A Manic GT is part of the collection at the Canadian Automotive Museum in Oshawa Ontario.

A Manic GT is part of the virtual online exhibition "In Search of the Canadian Car" at the Canada Science and Technology Museum.

A Manic GT was displayed at the 2009 Canadian Concours d'Élégance at Terrebonne.

A Manic GT was featured at the 2010 Montreal Auto Show.

A Manic GT was displayed at the Avignon Motor Festival in March 2011.

An unfinished car found during the liquidation of the factory was bought by journalist Glen Woodcock and restored. It won first place at the Antique and Classic Car Club of Canada's 49th annual Concours d'Élégance in August 2012. The car was destroyed in a fire later that same year.

Designer Soumille drove a Manic GT in a historic racing event in France. This may have been a Manic GT sent to Renault's head offices in France for evaluation, and was the only GT in Europe.

It is reported that a prototype for a planned successor to the GT has survived. The car has a custom steel-tubing chassis and the engine and transaxle from a Renault 12 turned 180° to mount in a mid-engined configuration.

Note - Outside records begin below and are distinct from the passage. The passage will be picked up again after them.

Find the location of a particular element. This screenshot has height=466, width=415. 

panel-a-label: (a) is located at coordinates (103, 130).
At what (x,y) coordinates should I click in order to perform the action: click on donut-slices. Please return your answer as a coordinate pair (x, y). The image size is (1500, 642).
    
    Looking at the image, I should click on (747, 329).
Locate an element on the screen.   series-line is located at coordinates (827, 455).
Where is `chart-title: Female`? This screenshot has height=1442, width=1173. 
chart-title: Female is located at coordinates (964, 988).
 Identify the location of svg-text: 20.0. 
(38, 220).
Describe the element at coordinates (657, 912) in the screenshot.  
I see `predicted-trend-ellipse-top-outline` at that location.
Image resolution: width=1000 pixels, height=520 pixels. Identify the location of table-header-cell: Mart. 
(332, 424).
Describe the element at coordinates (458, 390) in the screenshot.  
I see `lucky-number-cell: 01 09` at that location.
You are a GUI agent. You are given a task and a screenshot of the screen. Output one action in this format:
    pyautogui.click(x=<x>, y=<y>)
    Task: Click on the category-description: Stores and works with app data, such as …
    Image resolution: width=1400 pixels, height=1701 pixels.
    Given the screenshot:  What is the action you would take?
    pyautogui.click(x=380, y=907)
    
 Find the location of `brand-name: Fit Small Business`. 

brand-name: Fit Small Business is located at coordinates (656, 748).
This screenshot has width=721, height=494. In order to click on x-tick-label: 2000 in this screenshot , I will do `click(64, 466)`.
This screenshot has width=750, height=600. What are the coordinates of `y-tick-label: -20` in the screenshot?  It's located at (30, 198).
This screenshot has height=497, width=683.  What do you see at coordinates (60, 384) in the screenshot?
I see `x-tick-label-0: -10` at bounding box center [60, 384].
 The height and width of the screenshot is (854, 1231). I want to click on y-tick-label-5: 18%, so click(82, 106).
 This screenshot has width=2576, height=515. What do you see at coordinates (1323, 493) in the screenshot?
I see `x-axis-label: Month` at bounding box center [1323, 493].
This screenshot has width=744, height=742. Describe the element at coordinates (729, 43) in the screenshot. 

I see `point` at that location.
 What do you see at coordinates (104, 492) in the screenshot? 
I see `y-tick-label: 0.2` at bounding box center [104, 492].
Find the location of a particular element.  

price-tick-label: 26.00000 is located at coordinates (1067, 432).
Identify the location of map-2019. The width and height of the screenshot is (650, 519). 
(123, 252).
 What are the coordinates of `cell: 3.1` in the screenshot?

About continued to repay debts incurred by Automobiles Manic until 1984. He also returned to his career in education, founding the Académie Sainte-Thérèse in 1982. The Campus Jacques About there is named in his honour.

Jacques About died on 18 April 2013 at age 75 due to complications of multiple sclerosis. He was survived by spouse Lorraine Caron and son Pierre.

About's son Pierre owns Manic GT chassis number 74.